NORTH PARK, Pa. (KDKA) — Some Pittsburgh-area wounded veterans are lacing up their boots this week to hit the trails.

They will walk 17 miles in honor of the 17 veterans who die by suicide each day. KDKA caught up with the warriors in North Park to bring you their story of perseverance.

With the crunching leaves as the cadence and a pack directly in front, this group of wounded veterans easily falls back into formation.

“I got one gear, but this gear will get me to the end,” said Robert Zehnder.

Zehnder joined the hike to remind himself of one thing.

(Photo Credit: KDKA)

“Don’t give up,” Zehnder said. “There’s always somebody out there to give you a tip, to help you move you along.”

The group will conquer 17 miles this week in honor of the 17 veterans who die by suicide each day.

“That number was 22 a day,” said Jack Frawley, a Wounder Warrior Project alumnus. “So through organizations like the Wounded Warrior Project, we’ve been able to save over 1,800 lives of veterans and we’re hoping to bring that number down to 0.”

Frawley, a Marine veteran, knows the invisible wounds of war.
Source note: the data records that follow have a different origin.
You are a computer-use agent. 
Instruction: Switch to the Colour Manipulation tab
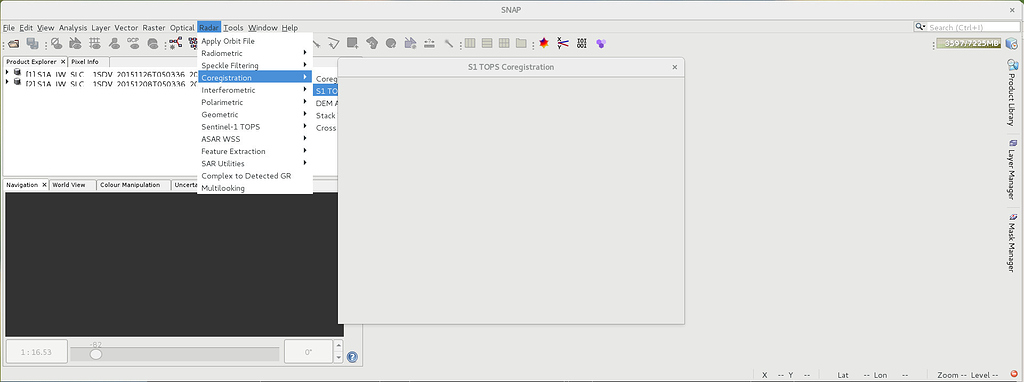pyautogui.click(x=130, y=185)
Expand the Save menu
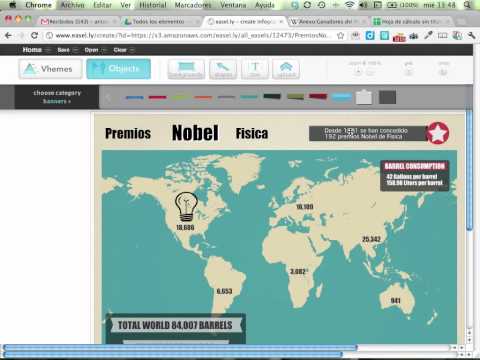The height and width of the screenshot is (360, 480). pos(67,50)
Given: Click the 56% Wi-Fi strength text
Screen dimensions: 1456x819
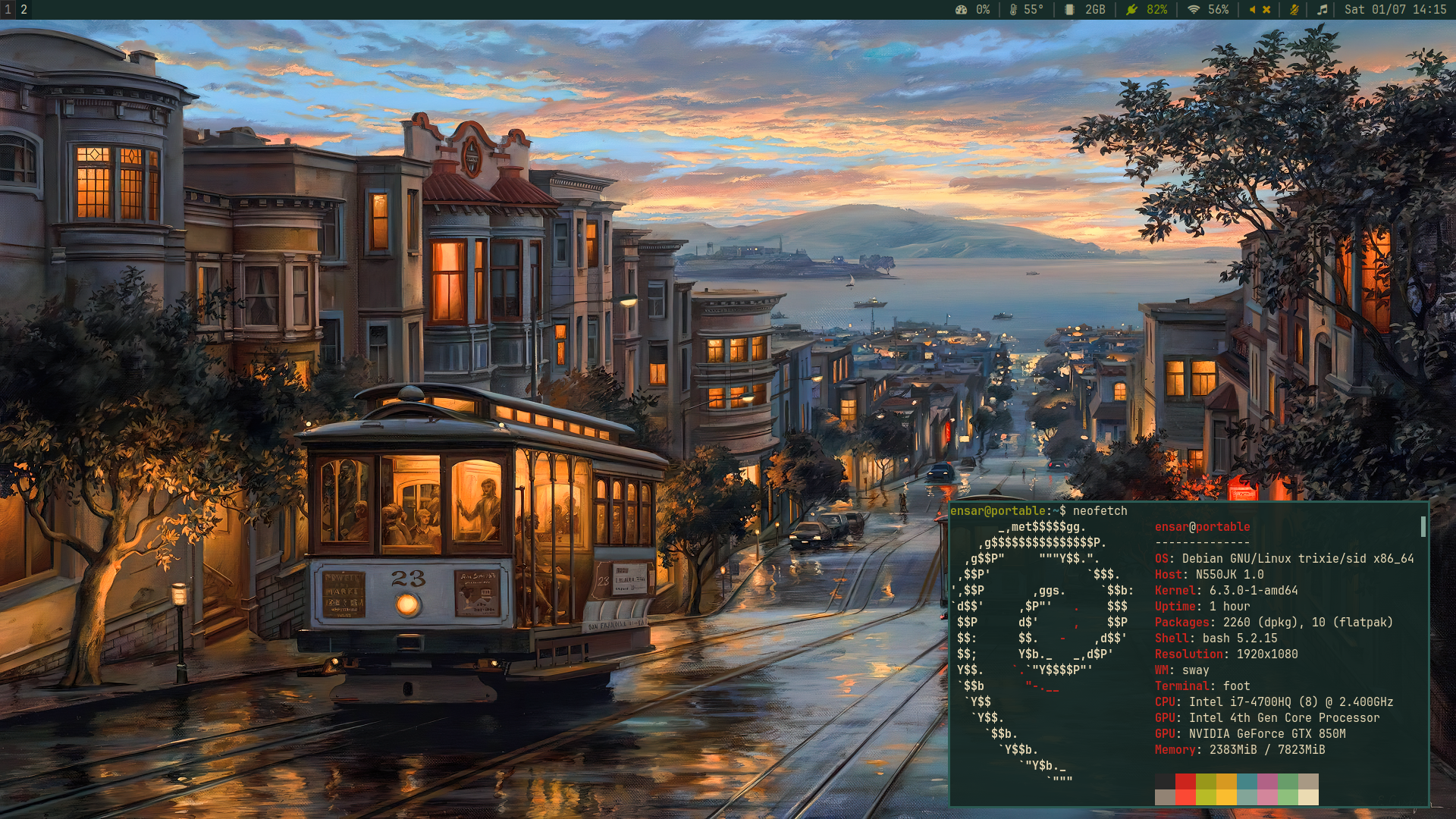Looking at the screenshot, I should [x=1218, y=10].
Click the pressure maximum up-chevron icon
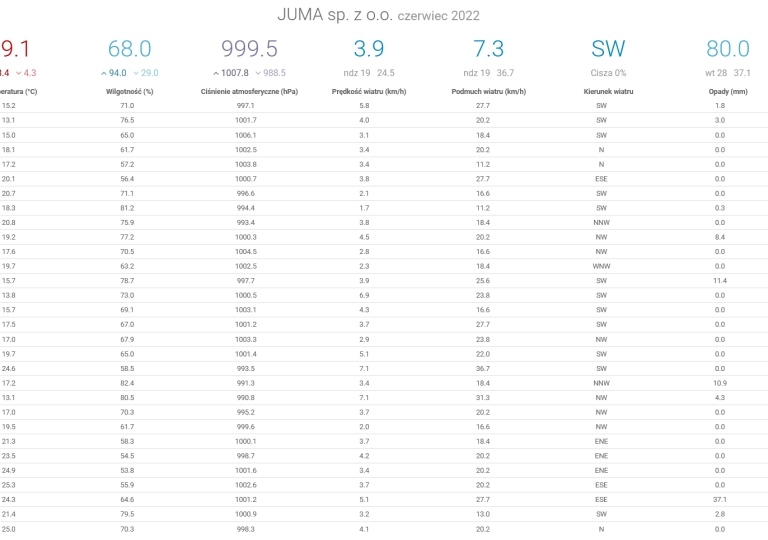 click(x=215, y=73)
He finds peace with this hike.

“By being out and being active, we’re able to increase those happy endorphins and be able to just talk,” he said.

It’s called Project Odyssey, an adventure-driven way to get veterans talking about mental health. On Monday, the group hiked Rachel Carson Trail.

With each step comes a chance to form new bonds of brotherhood.

“These guys have been together less than 48 hours and they look like they’ve known each other for years,” said Tom Chimenti with Project Odyssey.

And on what could be the last 75-degree day of the year in Pittsburgh, these veterans will continue to work to choose sunshine.

“Our mission is to always honor and empower wounded warriors. And the hardest thing sometimes is to ask for help and we view that as strength,” he added.